__Problem requirements__
Please keep pictures out and return the lines below exactly, from the one holding "Where should I" through the last, both included.

[Screenshot grounding data]
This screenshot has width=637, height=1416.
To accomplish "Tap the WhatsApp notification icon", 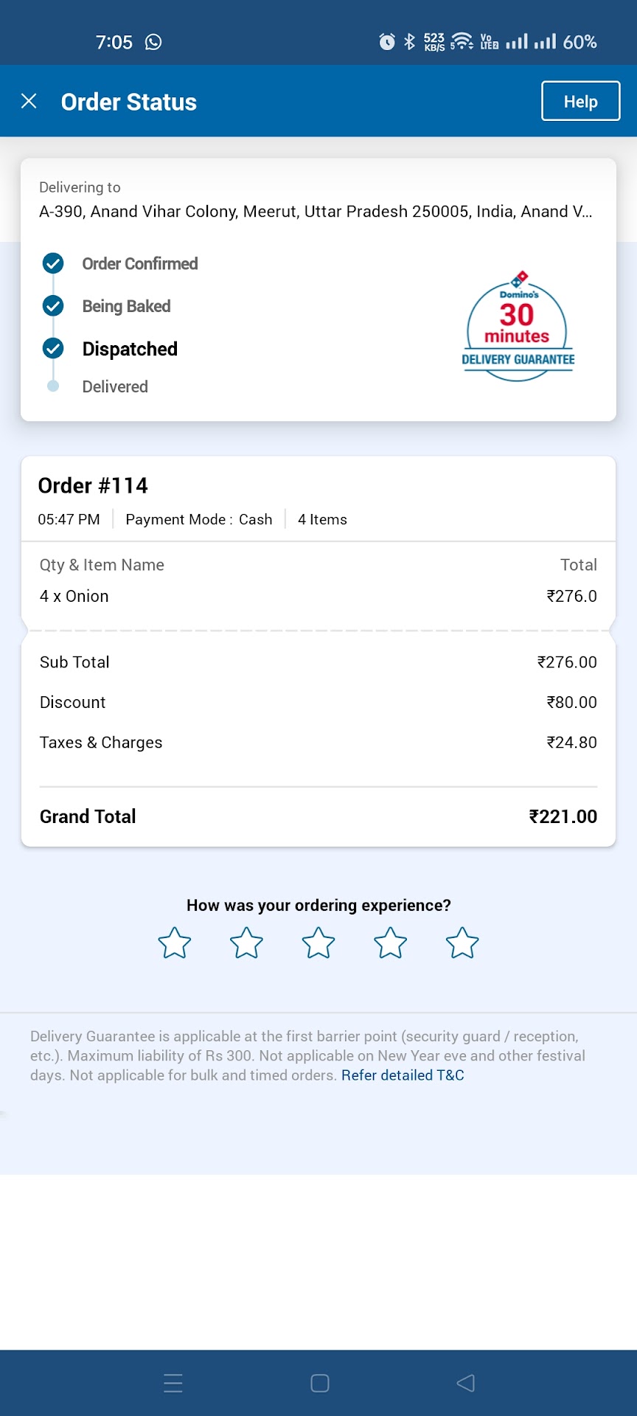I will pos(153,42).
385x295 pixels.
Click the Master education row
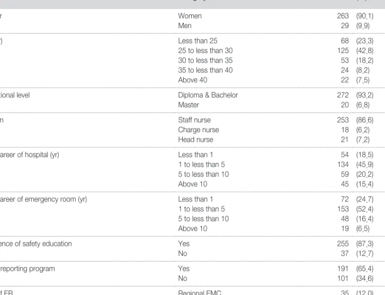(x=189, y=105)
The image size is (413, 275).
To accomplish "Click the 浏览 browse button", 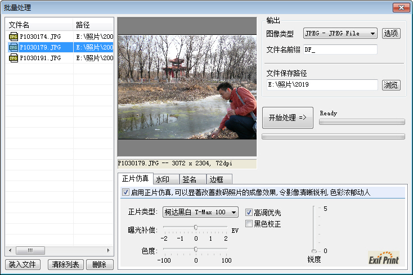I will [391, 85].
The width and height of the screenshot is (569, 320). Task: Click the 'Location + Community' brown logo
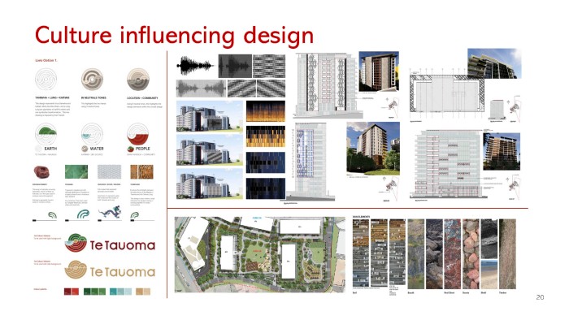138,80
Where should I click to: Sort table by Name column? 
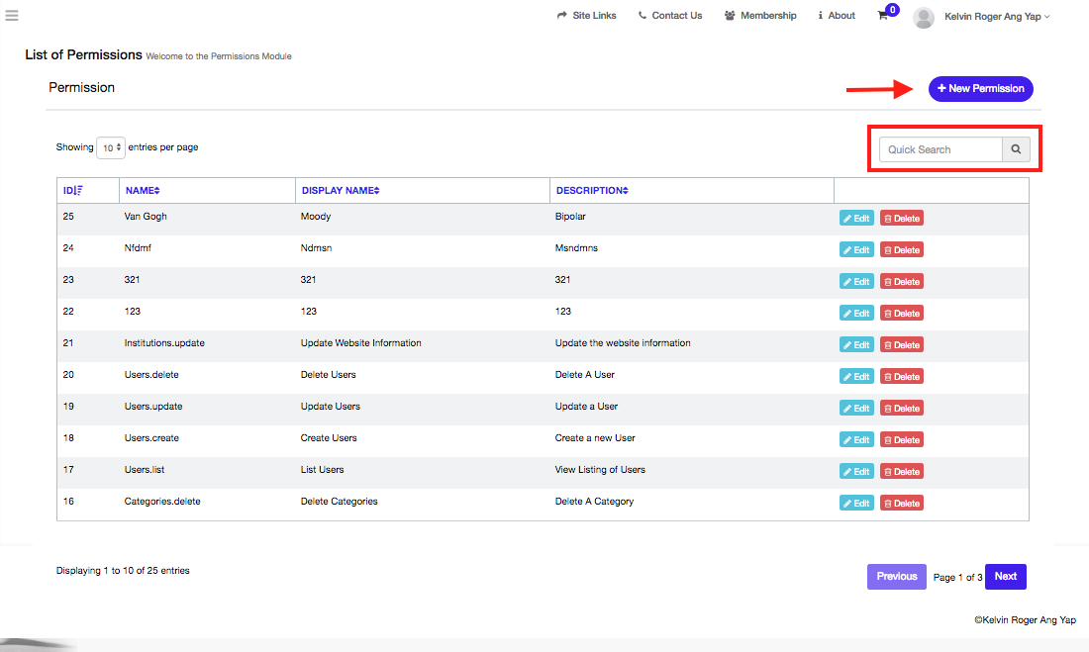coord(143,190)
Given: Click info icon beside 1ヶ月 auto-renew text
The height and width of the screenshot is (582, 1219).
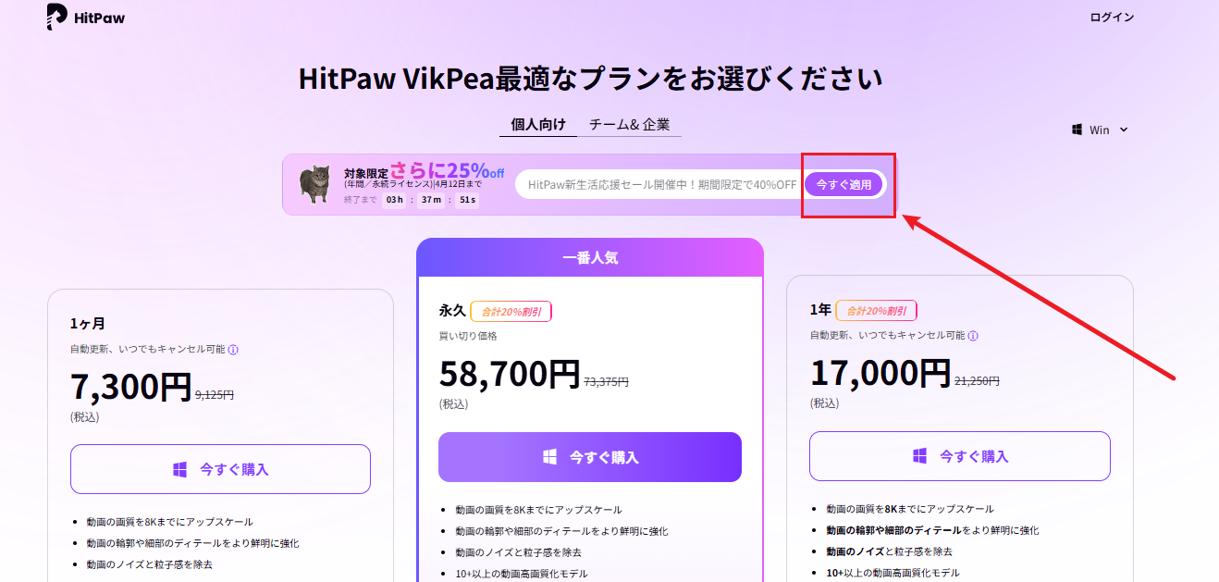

__Reply__
Where should I click to: Sort table by Name column? 
coord(143,190)
Given: Click info icon beside 1ヶ月 auto-renew text
The height and width of the screenshot is (582, 1219).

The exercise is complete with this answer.